Near Big Bend, on the Mexico side of the border are the Sierra Maderas del Carmen. This prominent ridge of cliffs can be seen from a great distance across the park. On my first evening shooting sunset photos I could see them in the distance catching the last light of the sun and made a plan to find a good place to shoot them on the following night. I found a couple of places that I could easily get to with my car and settled on one that I thought was a bit more scenic. I walked out a bit to where I saw a yucca that I wanted to use for a foreground and set up my tripod.

The below photo shows the Sierra del Carmen from the desert in Big Bend National Park with the setting sun behind me.
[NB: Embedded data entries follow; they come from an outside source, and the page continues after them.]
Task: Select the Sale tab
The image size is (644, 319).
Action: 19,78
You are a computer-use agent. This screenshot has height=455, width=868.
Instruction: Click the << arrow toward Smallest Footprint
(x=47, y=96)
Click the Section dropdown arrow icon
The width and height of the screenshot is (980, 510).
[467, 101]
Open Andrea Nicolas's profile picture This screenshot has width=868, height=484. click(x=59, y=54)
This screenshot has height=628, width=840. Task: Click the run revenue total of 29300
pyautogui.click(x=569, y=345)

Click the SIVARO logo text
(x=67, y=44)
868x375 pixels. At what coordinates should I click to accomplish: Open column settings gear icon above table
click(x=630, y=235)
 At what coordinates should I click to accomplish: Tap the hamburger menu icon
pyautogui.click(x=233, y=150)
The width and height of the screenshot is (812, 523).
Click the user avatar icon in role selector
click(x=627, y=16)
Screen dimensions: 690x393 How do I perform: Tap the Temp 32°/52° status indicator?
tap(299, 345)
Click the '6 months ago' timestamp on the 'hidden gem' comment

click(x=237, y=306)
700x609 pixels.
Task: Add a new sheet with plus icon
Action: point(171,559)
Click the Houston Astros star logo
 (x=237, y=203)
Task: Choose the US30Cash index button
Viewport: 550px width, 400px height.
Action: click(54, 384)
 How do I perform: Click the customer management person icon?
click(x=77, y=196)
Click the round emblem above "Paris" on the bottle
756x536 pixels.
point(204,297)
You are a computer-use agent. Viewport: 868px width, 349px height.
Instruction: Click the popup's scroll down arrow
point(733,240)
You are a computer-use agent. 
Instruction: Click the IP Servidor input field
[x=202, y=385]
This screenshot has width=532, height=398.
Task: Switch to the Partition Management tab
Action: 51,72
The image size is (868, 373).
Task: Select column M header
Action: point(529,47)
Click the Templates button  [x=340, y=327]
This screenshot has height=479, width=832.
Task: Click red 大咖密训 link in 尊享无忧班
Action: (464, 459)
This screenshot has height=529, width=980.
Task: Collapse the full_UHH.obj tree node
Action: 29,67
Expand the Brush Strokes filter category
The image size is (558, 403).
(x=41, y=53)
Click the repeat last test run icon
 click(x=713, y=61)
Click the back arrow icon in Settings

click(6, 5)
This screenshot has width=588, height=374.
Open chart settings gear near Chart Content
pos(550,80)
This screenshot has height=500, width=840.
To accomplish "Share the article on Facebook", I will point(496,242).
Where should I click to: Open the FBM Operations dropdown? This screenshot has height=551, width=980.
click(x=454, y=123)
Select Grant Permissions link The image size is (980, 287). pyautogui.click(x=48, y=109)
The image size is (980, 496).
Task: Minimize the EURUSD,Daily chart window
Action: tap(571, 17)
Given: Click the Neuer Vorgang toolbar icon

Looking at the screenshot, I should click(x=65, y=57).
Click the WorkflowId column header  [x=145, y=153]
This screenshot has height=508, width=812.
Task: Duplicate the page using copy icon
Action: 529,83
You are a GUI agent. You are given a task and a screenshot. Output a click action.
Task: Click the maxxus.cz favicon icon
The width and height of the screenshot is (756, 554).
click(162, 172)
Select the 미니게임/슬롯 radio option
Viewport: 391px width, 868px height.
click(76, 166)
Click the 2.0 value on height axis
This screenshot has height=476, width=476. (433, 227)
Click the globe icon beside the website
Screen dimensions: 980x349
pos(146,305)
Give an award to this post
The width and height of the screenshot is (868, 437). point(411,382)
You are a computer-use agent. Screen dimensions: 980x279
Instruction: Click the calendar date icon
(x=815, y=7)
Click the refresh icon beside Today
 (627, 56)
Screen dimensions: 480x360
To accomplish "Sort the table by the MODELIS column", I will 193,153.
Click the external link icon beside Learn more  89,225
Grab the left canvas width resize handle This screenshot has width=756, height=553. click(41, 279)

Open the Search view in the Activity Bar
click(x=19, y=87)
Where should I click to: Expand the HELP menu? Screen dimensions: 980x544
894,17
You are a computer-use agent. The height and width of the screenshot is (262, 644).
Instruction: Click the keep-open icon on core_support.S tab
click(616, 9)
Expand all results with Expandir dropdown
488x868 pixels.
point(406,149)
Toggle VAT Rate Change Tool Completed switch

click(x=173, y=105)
The distant cliffs rise to over 8000 feet in elevation and are quite prominent from the southern part of the national park.

Sierra Maderas del Carmen from Big Bend National Park
Nikon D750 + 16-35mm, f/4; 30mm, f/9, 1/50s, ISO100

I also made a panorama of ten photos. These mountains are well positioned to catch the evening sun.

Panorama of the Sierra Maderas del Carmen from Big Bend National Park

I found it difficult to convey the scale of the mountains in my photos. There is really nothing around for context as the desert is wide and expansive in the foreground. I do like the picture with the yucca.

That was my second day in Big Bend National Park. Thanks for reading and please leave a comment below.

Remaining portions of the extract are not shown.